■ JOB ■
Show each line of the items below that contains the word "pixels". Letter case counts.

■ Item coordinate data ■

— START —

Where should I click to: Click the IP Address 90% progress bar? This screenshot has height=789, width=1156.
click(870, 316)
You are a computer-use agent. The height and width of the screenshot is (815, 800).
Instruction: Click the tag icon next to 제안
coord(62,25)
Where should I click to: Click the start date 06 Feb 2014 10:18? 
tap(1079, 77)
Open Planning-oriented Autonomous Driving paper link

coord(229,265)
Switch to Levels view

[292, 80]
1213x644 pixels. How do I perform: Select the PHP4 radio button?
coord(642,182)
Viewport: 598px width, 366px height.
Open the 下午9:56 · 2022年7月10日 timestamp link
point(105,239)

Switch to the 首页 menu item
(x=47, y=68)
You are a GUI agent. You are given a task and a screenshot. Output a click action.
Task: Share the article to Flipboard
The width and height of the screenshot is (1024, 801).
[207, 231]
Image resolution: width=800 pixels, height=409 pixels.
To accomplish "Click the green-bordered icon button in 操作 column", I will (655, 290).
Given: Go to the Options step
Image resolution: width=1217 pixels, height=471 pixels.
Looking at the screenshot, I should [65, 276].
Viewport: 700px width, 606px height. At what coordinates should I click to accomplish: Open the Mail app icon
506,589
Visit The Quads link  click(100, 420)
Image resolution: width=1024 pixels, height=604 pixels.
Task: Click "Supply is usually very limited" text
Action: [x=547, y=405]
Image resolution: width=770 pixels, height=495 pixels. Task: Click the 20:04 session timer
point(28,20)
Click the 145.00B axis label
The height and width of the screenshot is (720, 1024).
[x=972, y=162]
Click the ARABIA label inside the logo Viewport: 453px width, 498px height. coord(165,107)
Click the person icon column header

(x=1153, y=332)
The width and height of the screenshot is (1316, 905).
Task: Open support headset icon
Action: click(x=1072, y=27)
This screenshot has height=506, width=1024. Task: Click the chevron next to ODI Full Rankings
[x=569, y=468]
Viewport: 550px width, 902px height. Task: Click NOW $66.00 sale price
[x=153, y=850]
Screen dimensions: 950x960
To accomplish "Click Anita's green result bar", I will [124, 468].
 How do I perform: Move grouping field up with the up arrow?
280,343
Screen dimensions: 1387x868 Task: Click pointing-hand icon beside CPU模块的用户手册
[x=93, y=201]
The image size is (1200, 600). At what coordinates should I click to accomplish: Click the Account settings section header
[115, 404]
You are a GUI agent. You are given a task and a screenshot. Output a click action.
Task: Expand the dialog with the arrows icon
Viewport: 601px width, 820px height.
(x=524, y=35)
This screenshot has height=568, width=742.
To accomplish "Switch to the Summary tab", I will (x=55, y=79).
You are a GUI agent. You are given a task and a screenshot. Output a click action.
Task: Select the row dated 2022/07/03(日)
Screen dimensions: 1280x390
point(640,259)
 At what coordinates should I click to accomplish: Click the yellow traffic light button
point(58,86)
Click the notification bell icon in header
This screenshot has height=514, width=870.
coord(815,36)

— END —

■ THE OUTPUT ■
1213x644 pixels. How do I perform: Select the PHP4 radio button?
Image resolution: width=800 pixels, height=409 pixels.
Image resolution: width=1217 pixels, height=471 pixels.
Image resolution: width=1024 pixels, height=604 pixels.
Image resolution: width=770 pixels, height=495 pixels. Task: Click the 20:04 session timer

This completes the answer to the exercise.